Beware of contracts with unusual lengths, and always pay attention to the end date. While the end of February or May sweeps is not a problem, the end of November is. If you sign one of these, you could be staying a lot longer than the length of the contract simply because of the timing.


Tuesday, November 27, 2012

Most arguments aren't worth having

If you're like me, and like most people in this business, you're passionate about what you do. You care deeply about the stuff you put on the air, especially if it has your name on it. And sometimes you end up in a disagreement over how to cover a story or what to put into it.

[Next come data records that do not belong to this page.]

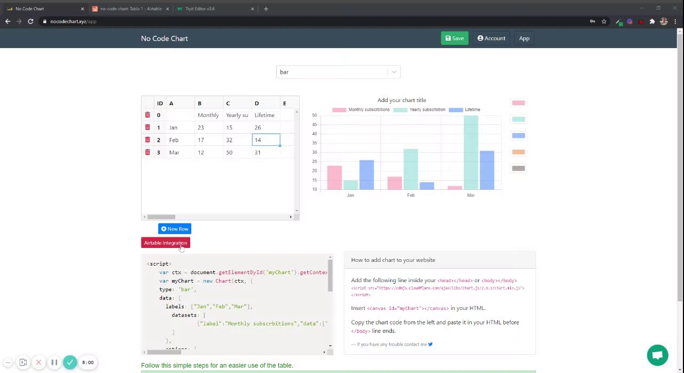Viewport: 684px width, 373px height.
Task: Delete the Mar row with trash icon
Action: 147,152
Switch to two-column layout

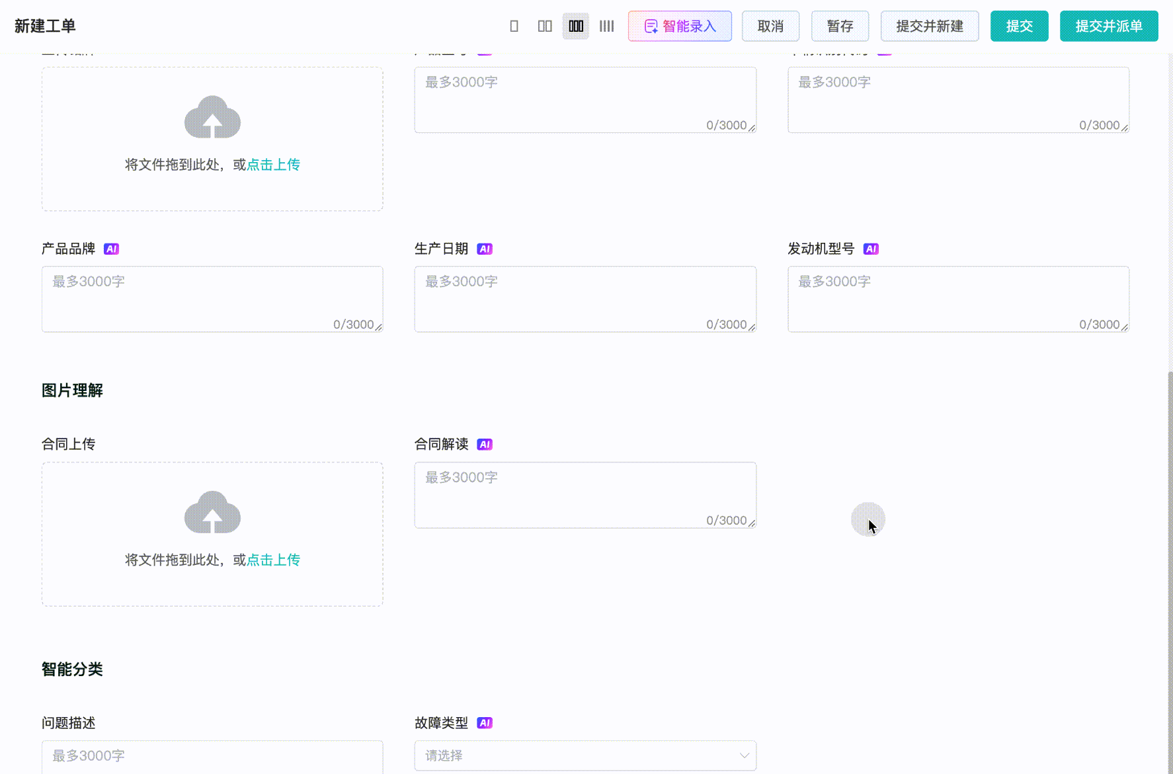point(545,26)
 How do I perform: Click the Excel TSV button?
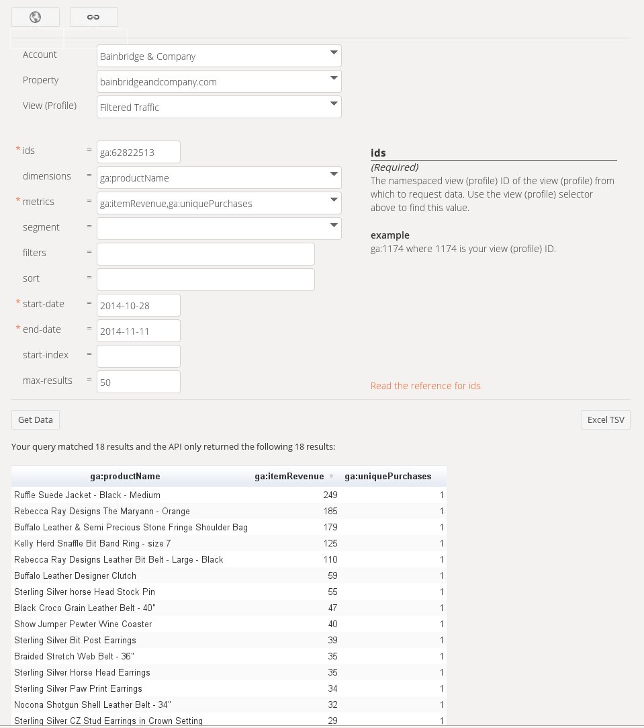coord(606,419)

Over the years I've gotten into plenty of arguments over story coverage. We all have. And in most cases, reporters lose the argument to management. Looking back, it's hard for me to remember the stories I argued about.

In fact the only valid argument I can think of was when we once had solid information about a Presidential candidate that would effectively kill his campaign, and management killed the story. Had our info been about a candidate in another party, the outcome might have been different. That one was worth the argument, even though I lost.

In the grand scheme of things, you have to take a step back before making your case. Is the argument worth it, and will it do irreparable harm to your relationship with your boss? Do you have a snowball's chance in hell of winning the argument anyway, even if you effectively make your point? And finally, is the story that important that anyone will remember it a few days from now?

Remember, most stories are "gone to Pluto" the minute they air. Unless you're doing something major, you need to pick your battles, because when you take on management, the point spread is always in their favor before the game even starts. And you could end up in the doghouse for quite awhile.